***** Records for this exercise *****

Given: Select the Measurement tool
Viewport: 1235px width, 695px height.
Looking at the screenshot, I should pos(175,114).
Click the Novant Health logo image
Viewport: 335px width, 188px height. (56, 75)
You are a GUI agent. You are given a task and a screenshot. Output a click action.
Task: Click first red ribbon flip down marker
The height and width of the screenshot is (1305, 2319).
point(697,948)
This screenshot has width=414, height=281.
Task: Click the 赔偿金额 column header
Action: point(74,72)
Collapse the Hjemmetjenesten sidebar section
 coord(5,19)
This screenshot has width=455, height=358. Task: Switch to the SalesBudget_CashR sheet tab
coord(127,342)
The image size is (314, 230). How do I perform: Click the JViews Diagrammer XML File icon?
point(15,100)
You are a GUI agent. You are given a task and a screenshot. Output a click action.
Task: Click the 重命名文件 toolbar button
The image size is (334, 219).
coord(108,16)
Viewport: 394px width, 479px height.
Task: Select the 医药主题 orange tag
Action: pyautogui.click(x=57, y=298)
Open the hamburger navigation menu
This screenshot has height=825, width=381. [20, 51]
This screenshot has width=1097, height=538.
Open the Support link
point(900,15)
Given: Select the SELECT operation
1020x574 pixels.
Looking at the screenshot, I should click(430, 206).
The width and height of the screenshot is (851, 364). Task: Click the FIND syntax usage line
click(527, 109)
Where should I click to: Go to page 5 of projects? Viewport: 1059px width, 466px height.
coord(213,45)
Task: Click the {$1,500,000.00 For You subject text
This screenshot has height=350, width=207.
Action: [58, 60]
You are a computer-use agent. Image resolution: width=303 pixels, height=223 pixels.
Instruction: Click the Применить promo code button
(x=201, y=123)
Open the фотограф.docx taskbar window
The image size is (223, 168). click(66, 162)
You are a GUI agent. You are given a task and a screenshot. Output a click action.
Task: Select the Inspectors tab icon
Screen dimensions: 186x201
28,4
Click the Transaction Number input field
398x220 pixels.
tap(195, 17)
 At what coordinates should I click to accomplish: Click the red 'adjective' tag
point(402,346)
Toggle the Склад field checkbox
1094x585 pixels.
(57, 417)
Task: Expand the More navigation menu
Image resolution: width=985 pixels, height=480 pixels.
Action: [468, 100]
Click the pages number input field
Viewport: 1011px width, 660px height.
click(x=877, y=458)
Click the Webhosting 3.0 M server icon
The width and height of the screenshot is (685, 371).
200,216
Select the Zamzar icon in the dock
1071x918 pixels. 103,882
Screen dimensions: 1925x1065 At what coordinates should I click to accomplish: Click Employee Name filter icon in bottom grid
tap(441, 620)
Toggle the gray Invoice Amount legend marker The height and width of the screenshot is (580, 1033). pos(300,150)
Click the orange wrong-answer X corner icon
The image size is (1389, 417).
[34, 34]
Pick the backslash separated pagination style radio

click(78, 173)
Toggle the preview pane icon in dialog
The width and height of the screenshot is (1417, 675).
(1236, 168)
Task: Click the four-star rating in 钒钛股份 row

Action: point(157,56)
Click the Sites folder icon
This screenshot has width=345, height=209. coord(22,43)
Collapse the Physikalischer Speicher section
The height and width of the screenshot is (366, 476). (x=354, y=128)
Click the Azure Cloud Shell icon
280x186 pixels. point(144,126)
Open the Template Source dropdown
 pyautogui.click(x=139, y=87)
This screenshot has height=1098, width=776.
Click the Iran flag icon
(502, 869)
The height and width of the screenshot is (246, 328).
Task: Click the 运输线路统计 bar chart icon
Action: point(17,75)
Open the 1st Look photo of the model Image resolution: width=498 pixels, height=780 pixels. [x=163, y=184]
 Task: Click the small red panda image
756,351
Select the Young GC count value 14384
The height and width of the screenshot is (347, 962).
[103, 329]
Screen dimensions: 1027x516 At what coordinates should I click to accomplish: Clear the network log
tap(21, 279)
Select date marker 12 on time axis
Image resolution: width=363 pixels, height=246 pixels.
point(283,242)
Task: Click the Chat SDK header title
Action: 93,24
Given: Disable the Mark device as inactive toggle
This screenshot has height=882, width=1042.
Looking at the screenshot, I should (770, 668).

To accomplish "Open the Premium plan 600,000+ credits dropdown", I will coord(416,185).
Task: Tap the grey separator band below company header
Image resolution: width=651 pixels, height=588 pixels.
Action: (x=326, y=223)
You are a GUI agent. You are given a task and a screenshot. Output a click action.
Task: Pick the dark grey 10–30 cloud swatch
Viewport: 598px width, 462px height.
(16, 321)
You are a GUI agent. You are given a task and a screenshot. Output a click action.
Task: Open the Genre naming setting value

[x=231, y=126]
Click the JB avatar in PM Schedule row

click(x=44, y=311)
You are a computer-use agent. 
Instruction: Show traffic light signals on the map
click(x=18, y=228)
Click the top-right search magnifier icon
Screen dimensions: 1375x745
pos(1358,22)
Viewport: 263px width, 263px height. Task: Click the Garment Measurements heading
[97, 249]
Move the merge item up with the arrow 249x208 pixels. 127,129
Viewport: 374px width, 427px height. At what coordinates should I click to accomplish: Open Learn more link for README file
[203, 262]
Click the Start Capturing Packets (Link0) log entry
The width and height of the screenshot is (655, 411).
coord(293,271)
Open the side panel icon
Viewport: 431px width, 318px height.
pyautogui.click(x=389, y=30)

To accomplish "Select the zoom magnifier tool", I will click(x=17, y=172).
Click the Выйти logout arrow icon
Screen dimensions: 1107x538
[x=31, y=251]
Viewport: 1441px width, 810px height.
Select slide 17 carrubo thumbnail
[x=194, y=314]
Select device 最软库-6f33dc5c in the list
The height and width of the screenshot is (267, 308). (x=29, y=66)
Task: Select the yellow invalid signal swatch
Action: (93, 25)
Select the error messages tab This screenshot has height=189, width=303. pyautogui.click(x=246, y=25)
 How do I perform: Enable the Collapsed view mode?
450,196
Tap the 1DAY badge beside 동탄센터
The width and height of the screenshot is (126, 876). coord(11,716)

*****

Job
Rewrite all the rows above, replacing "GUI agent" with "interface agent" and keeping everything else the same.

Problem solution
Given: Select the Measurement tool
Viewport: 1235px width, 695px height.
Looking at the screenshot, I should pos(175,114).
Click the Novant Health logo image
Viewport: 335px width, 188px height. (56, 75)
You are a interface agent. You are given a task and a screenshot. Output a click action.
Task: Click first red ribbon flip down marker
The height and width of the screenshot is (1305, 2319).
point(697,948)
This screenshot has width=414, height=281.
Task: Click the 赔偿金额 column header
Action: point(74,72)
Collapse the Hjemmetjenesten sidebar section
 coord(5,19)
This screenshot has width=455, height=358. Task: Switch to the SalesBudget_CashR sheet tab
coord(127,342)
The image size is (314, 230). How do I perform: Click the JViews Diagrammer XML File icon?
point(15,100)
You are a interface agent. You are given a task and a screenshot. Output a click action.
Task: Click the 重命名文件 toolbar button
The image size is (334, 219).
coord(108,16)
Viewport: 394px width, 479px height.
Task: Select the 医药主题 orange tag
Action: pyautogui.click(x=57, y=298)
Open the hamburger navigation menu
This screenshot has height=825, width=381. [20, 51]
This screenshot has width=1097, height=538.
Open the Support link
point(900,15)
Given: Select the SELECT operation
1020x574 pixels.
Looking at the screenshot, I should click(430, 206).
The width and height of the screenshot is (851, 364). Task: Click the FIND syntax usage line
click(527, 109)
Where should I click to: Go to page 5 of projects? Viewport: 1059px width, 466px height.
coord(213,45)
Task: Click the {$1,500,000.00 For You subject text
This screenshot has height=350, width=207.
Action: [58, 60]
You are a computer-use agent. Image resolution: width=303 pixels, height=223 pixels.
Instruction: Click the Применить promo code button
(x=201, y=123)
Open the фотограф.docx taskbar window
The image size is (223, 168). click(66, 162)
You are a interface agent. You are given a task and a screenshot. Output a click action.
Task: Select the Inspectors tab icon
Screen dimensions: 186x201
28,4
Click the Transaction Number input field
398x220 pixels.
tap(195, 17)
 At what coordinates should I click to accomplish: Click the red 'adjective' tag
point(402,346)
Toggle the Склад field checkbox
1094x585 pixels.
(57, 417)
Task: Expand the More navigation menu
Image resolution: width=985 pixels, height=480 pixels.
Action: [468, 100]
Click the pages number input field
Viewport: 1011px width, 660px height.
click(x=877, y=458)
Click the Webhosting 3.0 M server icon
The width and height of the screenshot is (685, 371).
200,216
Select the Zamzar icon in the dock
1071x918 pixels. 103,882
Screen dimensions: 1925x1065 At what coordinates should I click to accomplish: Click Employee Name filter icon in bottom grid
tap(441, 620)
Toggle the gray Invoice Amount legend marker The height and width of the screenshot is (580, 1033). pos(300,150)
Click the orange wrong-answer X corner icon
The image size is (1389, 417).
[34, 34]
Pick the backslash separated pagination style radio

click(78, 173)
Toggle the preview pane icon in dialog
The width and height of the screenshot is (1417, 675).
(1236, 168)
Task: Click the four-star rating in 钒钛股份 row

Action: point(157,56)
Click the Sites folder icon
This screenshot has width=345, height=209. coord(22,43)
Collapse the Physikalischer Speicher section
The height and width of the screenshot is (366, 476). (x=354, y=128)
Click the Azure Cloud Shell icon
280x186 pixels. point(144,126)
Open the Template Source dropdown
 pyautogui.click(x=139, y=87)
This screenshot has height=1098, width=776.
Click the Iran flag icon
(502, 869)
The height and width of the screenshot is (246, 328).
Task: Click the 运输线路统计 bar chart icon
Action: point(17,75)
Open the 1st Look photo of the model Image resolution: width=498 pixels, height=780 pixels. [x=163, y=184]
 Task: Click the small red panda image
756,351
Select the Young GC count value 14384
The height and width of the screenshot is (347, 962).
[103, 329]
Screen dimensions: 1027x516 At what coordinates should I click to accomplish: Clear the network log
tap(21, 279)
Select date marker 12 on time axis
Image resolution: width=363 pixels, height=246 pixels.
point(283,242)
Task: Click the Chat SDK header title
Action: 93,24
Given: Disable the Mark device as inactive toggle
This screenshot has height=882, width=1042.
Looking at the screenshot, I should (770, 668).

To accomplish "Open the Premium plan 600,000+ credits dropdown", I will coord(416,185).
Task: Tap the grey separator band below company header
Image resolution: width=651 pixels, height=588 pixels.
Action: (x=326, y=223)
You are a interface agent. You are given a task and a screenshot. Output a click action.
Task: Pick the dark grey 10–30 cloud swatch
Viewport: 598px width, 462px height.
(16, 321)
You are a interface agent. You are given a task and a screenshot. Output a click action.
Task: Open the Genre naming setting value

[x=231, y=126]
Click the JB avatar in PM Schedule row

click(x=44, y=311)
You are a computer-use agent. 
Instruction: Show traffic light signals on the map
click(x=18, y=228)
Click the top-right search magnifier icon
Screen dimensions: 1375x745
pos(1358,22)
Viewport: 263px width, 263px height. Task: Click the Garment Measurements heading
[97, 249]
Move the merge item up with the arrow 249x208 pixels. 127,129
Viewport: 374px width, 427px height. At what coordinates should I click to accomplish: Open Learn more link for README file
[203, 262]
Click the Start Capturing Packets (Link0) log entry
The width and height of the screenshot is (655, 411).
coord(293,271)
Open the side panel icon
Viewport: 431px width, 318px height.
pyautogui.click(x=389, y=30)

To accomplish "Select the zoom magnifier tool", I will click(x=17, y=172).
Click the Выйти logout arrow icon
Screen dimensions: 1107x538
[x=31, y=251]
Viewport: 1441px width, 810px height.
Select slide 17 carrubo thumbnail
[x=194, y=314]
Select device 最软库-6f33dc5c in the list
The height and width of the screenshot is (267, 308). (x=29, y=66)
Task: Select the yellow invalid signal swatch
Action: (93, 25)
Select the error messages tab This screenshot has height=189, width=303. pyautogui.click(x=246, y=25)
 How do I perform: Enable the Collapsed view mode?
450,196
Tap the 1DAY badge beside 동탄센터
The width and height of the screenshot is (126, 876). coord(11,716)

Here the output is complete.